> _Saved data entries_
"""
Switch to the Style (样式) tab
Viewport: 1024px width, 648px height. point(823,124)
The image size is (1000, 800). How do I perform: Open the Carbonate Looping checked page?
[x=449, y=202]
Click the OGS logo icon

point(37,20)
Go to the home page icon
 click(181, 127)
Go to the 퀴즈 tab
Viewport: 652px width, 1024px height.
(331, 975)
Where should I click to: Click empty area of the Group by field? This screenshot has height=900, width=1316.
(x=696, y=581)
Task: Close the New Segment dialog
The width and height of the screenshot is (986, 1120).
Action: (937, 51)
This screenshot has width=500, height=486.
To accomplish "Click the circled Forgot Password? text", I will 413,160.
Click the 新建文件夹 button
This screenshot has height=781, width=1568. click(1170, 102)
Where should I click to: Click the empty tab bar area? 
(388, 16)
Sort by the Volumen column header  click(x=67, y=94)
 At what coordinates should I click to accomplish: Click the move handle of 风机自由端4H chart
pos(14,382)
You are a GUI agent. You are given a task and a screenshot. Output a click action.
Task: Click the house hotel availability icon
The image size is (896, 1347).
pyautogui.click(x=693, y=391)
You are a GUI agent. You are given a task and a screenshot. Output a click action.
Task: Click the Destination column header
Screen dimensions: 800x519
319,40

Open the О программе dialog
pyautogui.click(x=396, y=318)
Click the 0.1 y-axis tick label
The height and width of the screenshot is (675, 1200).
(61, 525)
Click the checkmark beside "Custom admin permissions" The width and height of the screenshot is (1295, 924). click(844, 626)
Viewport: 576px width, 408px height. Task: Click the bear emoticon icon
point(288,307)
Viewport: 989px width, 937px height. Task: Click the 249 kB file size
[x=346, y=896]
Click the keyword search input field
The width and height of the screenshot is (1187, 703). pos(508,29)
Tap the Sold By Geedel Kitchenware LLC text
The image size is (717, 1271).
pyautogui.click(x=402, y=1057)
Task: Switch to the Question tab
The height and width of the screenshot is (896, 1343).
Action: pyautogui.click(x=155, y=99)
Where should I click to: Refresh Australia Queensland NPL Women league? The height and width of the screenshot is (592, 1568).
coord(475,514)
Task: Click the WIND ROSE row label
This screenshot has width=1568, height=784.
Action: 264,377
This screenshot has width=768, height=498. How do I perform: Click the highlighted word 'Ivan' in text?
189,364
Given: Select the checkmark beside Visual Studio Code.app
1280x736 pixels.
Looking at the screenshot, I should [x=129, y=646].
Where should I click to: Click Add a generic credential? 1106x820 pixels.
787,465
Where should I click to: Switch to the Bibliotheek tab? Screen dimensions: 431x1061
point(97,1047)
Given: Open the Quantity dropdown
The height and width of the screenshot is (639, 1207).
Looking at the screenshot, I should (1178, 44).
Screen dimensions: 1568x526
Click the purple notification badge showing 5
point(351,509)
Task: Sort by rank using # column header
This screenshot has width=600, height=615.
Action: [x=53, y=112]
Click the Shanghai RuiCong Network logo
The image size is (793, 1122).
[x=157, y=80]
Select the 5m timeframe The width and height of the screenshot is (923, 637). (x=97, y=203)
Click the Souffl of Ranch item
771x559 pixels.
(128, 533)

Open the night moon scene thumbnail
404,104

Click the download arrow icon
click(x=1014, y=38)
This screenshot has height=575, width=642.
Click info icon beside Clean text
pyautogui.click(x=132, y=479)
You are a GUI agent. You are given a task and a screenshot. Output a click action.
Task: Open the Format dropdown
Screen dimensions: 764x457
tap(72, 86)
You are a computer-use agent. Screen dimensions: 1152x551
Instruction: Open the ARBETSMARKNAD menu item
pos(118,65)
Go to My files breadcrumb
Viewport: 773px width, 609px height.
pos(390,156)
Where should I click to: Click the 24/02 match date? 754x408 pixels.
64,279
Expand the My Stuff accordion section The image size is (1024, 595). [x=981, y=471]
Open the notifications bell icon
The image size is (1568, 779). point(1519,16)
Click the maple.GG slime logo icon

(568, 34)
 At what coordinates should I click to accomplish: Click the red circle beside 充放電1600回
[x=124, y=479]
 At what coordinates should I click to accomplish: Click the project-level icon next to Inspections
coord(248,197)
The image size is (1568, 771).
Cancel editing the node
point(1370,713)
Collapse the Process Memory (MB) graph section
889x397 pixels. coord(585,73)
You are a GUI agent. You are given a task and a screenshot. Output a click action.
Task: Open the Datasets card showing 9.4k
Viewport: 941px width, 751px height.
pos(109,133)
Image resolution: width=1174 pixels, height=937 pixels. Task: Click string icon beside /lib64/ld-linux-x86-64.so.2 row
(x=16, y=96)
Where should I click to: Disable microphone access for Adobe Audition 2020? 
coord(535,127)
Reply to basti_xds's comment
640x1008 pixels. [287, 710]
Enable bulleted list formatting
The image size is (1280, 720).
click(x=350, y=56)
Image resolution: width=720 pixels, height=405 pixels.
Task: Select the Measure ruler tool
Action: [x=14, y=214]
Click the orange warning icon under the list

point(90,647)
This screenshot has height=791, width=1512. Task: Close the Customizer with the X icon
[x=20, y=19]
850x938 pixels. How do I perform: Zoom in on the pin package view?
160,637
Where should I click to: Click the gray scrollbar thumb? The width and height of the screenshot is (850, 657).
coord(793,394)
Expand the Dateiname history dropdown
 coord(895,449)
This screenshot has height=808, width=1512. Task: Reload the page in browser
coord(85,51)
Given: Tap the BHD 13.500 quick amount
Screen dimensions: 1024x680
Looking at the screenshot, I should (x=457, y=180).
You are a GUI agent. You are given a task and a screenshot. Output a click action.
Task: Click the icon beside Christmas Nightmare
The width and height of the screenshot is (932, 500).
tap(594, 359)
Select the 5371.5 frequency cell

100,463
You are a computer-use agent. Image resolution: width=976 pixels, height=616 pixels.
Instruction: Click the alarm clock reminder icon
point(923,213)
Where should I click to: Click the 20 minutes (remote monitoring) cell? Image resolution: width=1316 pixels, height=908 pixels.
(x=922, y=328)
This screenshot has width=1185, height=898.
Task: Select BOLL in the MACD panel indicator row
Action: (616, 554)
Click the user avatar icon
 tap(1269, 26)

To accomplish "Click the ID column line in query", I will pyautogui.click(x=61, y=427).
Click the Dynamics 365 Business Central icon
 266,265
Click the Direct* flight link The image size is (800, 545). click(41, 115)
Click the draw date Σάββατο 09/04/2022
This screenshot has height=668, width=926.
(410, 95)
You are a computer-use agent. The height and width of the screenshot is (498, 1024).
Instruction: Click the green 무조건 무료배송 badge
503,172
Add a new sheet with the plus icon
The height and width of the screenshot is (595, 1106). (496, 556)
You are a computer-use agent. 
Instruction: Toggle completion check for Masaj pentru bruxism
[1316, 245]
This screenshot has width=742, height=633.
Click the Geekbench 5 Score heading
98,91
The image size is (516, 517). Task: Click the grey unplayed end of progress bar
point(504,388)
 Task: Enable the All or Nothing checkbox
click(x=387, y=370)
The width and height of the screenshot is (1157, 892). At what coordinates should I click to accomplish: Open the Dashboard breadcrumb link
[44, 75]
"""
Nothing should be left out: return all of the records exactly.

> _Answer space_
Switch to the Style (样式) tab
Viewport: 1024px width, 648px height. point(823,124)
The image size is (1000, 800). How do I perform: Open the Carbonate Looping checked page?
[x=449, y=202]
Click the OGS logo icon

point(37,20)
Go to the home page icon
 click(181, 127)
Go to the 퀴즈 tab
Viewport: 652px width, 1024px height.
(331, 975)
Where should I click to: Click empty area of the Group by field? This screenshot has height=900, width=1316.
(x=696, y=581)
Task: Close the New Segment dialog
The width and height of the screenshot is (986, 1120).
Action: (937, 51)
This screenshot has width=500, height=486.
To accomplish "Click the circled Forgot Password? text", I will 413,160.
Click the 新建文件夹 button
This screenshot has height=781, width=1568. click(1170, 102)
Where should I click to: Click the empty tab bar area? 
(388, 16)
Sort by the Volumen column header  click(x=67, y=94)
 At what coordinates should I click to accomplish: Click the move handle of 风机自由端4H chart
pos(14,382)
You are a GUI agent. You are given a task and a screenshot. Output a click action.
Task: Click the house hotel availability icon
The image size is (896, 1347).
pyautogui.click(x=693, y=391)
You are a GUI agent. You are given a task and a screenshot. Output a click action.
Task: Click the Destination column header
Screen dimensions: 800x519
319,40

Open the О программе dialog
pyautogui.click(x=396, y=318)
Click the 0.1 y-axis tick label
The height and width of the screenshot is (675, 1200).
(61, 525)
Click the checkmark beside "Custom admin permissions" The width and height of the screenshot is (1295, 924). click(844, 626)
Viewport: 576px width, 408px height. Task: Click the bear emoticon icon
point(288,307)
Viewport: 989px width, 937px height. Task: Click the 249 kB file size
[x=346, y=896]
Click the keyword search input field
The width and height of the screenshot is (1187, 703). pos(508,29)
Tap the Sold By Geedel Kitchenware LLC text
The image size is (717, 1271).
pyautogui.click(x=402, y=1057)
Task: Switch to the Question tab
The height and width of the screenshot is (896, 1343).
Action: pyautogui.click(x=155, y=99)
Where should I click to: Refresh Australia Queensland NPL Women league? The height and width of the screenshot is (592, 1568).
coord(475,514)
Task: Click the WIND ROSE row label
This screenshot has width=1568, height=784.
Action: 264,377
This screenshot has width=768, height=498. How do I perform: Click the highlighted word 'Ivan' in text?
189,364
Given: Select the checkmark beside Visual Studio Code.app
1280x736 pixels.
Looking at the screenshot, I should [x=129, y=646].
Where should I click to: Click Add a generic credential? 1106x820 pixels.
787,465
Where should I click to: Switch to the Bibliotheek tab? Screen dimensions: 431x1061
point(97,1047)
Given: Open the Quantity dropdown
The height and width of the screenshot is (639, 1207).
Looking at the screenshot, I should (1178, 44).
Screen dimensions: 1568x526
Click the purple notification badge showing 5
point(351,509)
Task: Sort by rank using # column header
This screenshot has width=600, height=615.
Action: [x=53, y=112]
Click the Shanghai RuiCong Network logo
The image size is (793, 1122).
[x=157, y=80]
Select the 5m timeframe The width and height of the screenshot is (923, 637). (x=97, y=203)
Click the Souffl of Ranch item
771x559 pixels.
(128, 533)

Open the night moon scene thumbnail
404,104

Click the download arrow icon
click(x=1014, y=38)
This screenshot has height=575, width=642.
Click info icon beside Clean text
pyautogui.click(x=132, y=479)
You are a GUI agent. You are given a task and a screenshot. Output a click action.
Task: Open the Format dropdown
Screen dimensions: 764x457
tap(72, 86)
You are a computer-use agent. Screen dimensions: 1152x551
Instruction: Open the ARBETSMARKNAD menu item
pos(118,65)
Go to My files breadcrumb
Viewport: 773px width, 609px height.
pos(390,156)
Where should I click to: Click the 24/02 match date? 754x408 pixels.
64,279
Expand the My Stuff accordion section The image size is (1024, 595). [x=981, y=471]
Open the notifications bell icon
The image size is (1568, 779). point(1519,16)
Click the maple.GG slime logo icon

(568, 34)
 At what coordinates should I click to accomplish: Click the red circle beside 充放電1600回
[x=124, y=479]
 At what coordinates should I click to accomplish: Click the project-level icon next to Inspections
coord(248,197)
The image size is (1568, 771).
Cancel editing the node
point(1370,713)
Collapse the Process Memory (MB) graph section
889x397 pixels. coord(585,73)
You are a GUI agent. You are given a task and a screenshot. Output a click action.
Task: Open the Datasets card showing 9.4k
Viewport: 941px width, 751px height.
pos(109,133)
Image resolution: width=1174 pixels, height=937 pixels. Task: Click string icon beside /lib64/ld-linux-x86-64.so.2 row
(x=16, y=96)
Where should I click to: Disable microphone access for Adobe Audition 2020? 
coord(535,127)
Reply to basti_xds's comment
640x1008 pixels. [287, 710]
Enable bulleted list formatting
The image size is (1280, 720).
click(x=350, y=56)
Image resolution: width=720 pixels, height=405 pixels.
Task: Select the Measure ruler tool
Action: [x=14, y=214]
Click the orange warning icon under the list

point(90,647)
This screenshot has height=791, width=1512. Task: Close the Customizer with the X icon
[x=20, y=19]
850x938 pixels. How do I perform: Zoom in on the pin package view?
160,637
Where should I click to: Click the gray scrollbar thumb? The width and height of the screenshot is (850, 657).
coord(793,394)
Expand the Dateiname history dropdown
 coord(895,449)
This screenshot has height=808, width=1512. Task: Reload the page in browser
coord(85,51)
Given: Tap the BHD 13.500 quick amount
Screen dimensions: 1024x680
Looking at the screenshot, I should (x=457, y=180).
You are a GUI agent. You are given a task and a screenshot. Output a click action.
Task: Click the icon beside Christmas Nightmare
The width and height of the screenshot is (932, 500).
tap(594, 359)
Select the 5371.5 frequency cell

100,463
You are a computer-use agent. Image resolution: width=976 pixels, height=616 pixels.
Instruction: Click the alarm clock reminder icon
point(923,213)
Where should I click to: Click the 20 minutes (remote monitoring) cell? Image resolution: width=1316 pixels, height=908 pixels.
(x=922, y=328)
This screenshot has width=1185, height=898.
Task: Select BOLL in the MACD panel indicator row
Action: (616, 554)
Click the user avatar icon
 tap(1269, 26)

To accomplish "Click the ID column line in query", I will pyautogui.click(x=61, y=427).
Click the Dynamics 365 Business Central icon
 266,265
Click the Direct* flight link The image size is (800, 545). click(41, 115)
Click the draw date Σάββατο 09/04/2022
This screenshot has height=668, width=926.
(410, 95)
You are a computer-use agent. The height and width of the screenshot is (498, 1024).
Instruction: Click the green 무조건 무료배송 badge
503,172
Add a new sheet with the plus icon
The height and width of the screenshot is (595, 1106). (496, 556)
You are a computer-use agent. 
Instruction: Toggle completion check for Masaj pentru bruxism
[1316, 245]
This screenshot has width=742, height=633.
Click the Geekbench 5 Score heading
98,91
The image size is (516, 517). Task: Click the grey unplayed end of progress bar
point(504,388)
 Task: Enable the All or Nothing checkbox
click(x=387, y=370)
The width and height of the screenshot is (1157, 892). At what coordinates should I click to accomplish: Open the Dashboard breadcrumb link
[44, 75]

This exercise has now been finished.